I’ve heard too many tales of woe from friends on the multiple hoops they jump through, eggshells they walk on and fine lines they must consider when it comes to their relationships with their daughters-in-law. One friend can’t call her son’s house in the mornings for fear her DIL will object to her “intrusions” so early in the day. Another isn’t allowed to watch movies with her grandchildren, because the DIL—mother to the children—doesn’t like the little ones “sitting around doing nothing.” Even sharing recipes is out of the question for one of my friends, for her DIL takes offense to the (imagined) inference that the she isn’t a good enough cook on her own.
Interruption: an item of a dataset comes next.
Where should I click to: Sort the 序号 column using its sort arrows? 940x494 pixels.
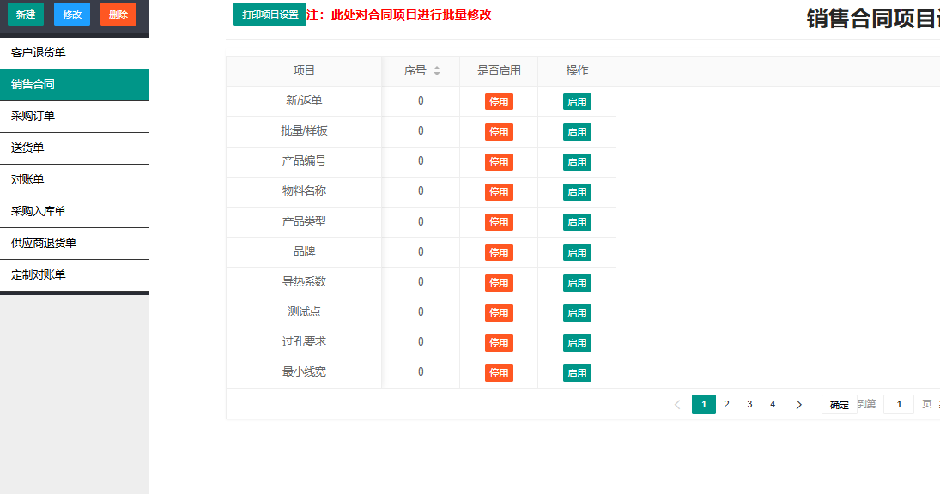[x=438, y=71]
Now, I am a daughter-in-law, and I love my mother-in-law dearly. And I do concede that many women share delightfully warm and wonderful connections with their daughters-in-law. That’s not always the case, though, as the interactions of my friends and their DILs confirm. And considering my overprotective, super-possessive mama-bear instincts, I have no doubt there’d be trouble for all involved if I had to accept another woman taking top spot in my son’s life.
Thank God I don’t have sons, right?
The Difference Between Daughters and DILs
I do have daughters, though. Three of them. And there are so many things I do with those daughters of mine that I can’t see myself doing with daughters that are mine only by law.
For instance, I can yell and scream and cry at (and with) my daughters. They’ll be mad for a day or two, then we hug and make up. A DIL surely would not be so forgiving. Sharing family stories? Well, there are some extended family stories my daughters know and accept that a DIL would never understand, much less accept – if I had the nerve to share those stories with her, which I wouldn’t. And as watching movies together is our “thing,” if, like my friend, I had a DIL who didn’t approve of the sitting-around-doing-nothing-ness of enjoying a film as a family, well, then that’s no in-law I want sitting around with my family and me anyway.
Why I Love My Son-in-Law
Of my three daughters, one is married. Which means I have a son-in-law. He likes movies, and I like having him in our family. I like him for far more reasons than because of his affinity for films, though. Bottom line is that he’s an excellent partner in parenting, and an excellent partner in life for my daughter. On those two things alone, I accept him wholly into our family, accept him as a son, with no “in-law” label required.
Perhaps it would be the same with a daughter-in-law, if I were to have a son. Not likely, though—due, admittedly, to my own shortcomings and small heart. A son is something I don’t have. Daughters I have in spades. Considering the drama that comes with girls, multiplied by the drama that would accompany a DIL, wonderful or not, who claimed top spot in my hypothetical son’s life, I can’t see myself fitting another daughter of any degree into my life.
Thank God I’ll never have to find out.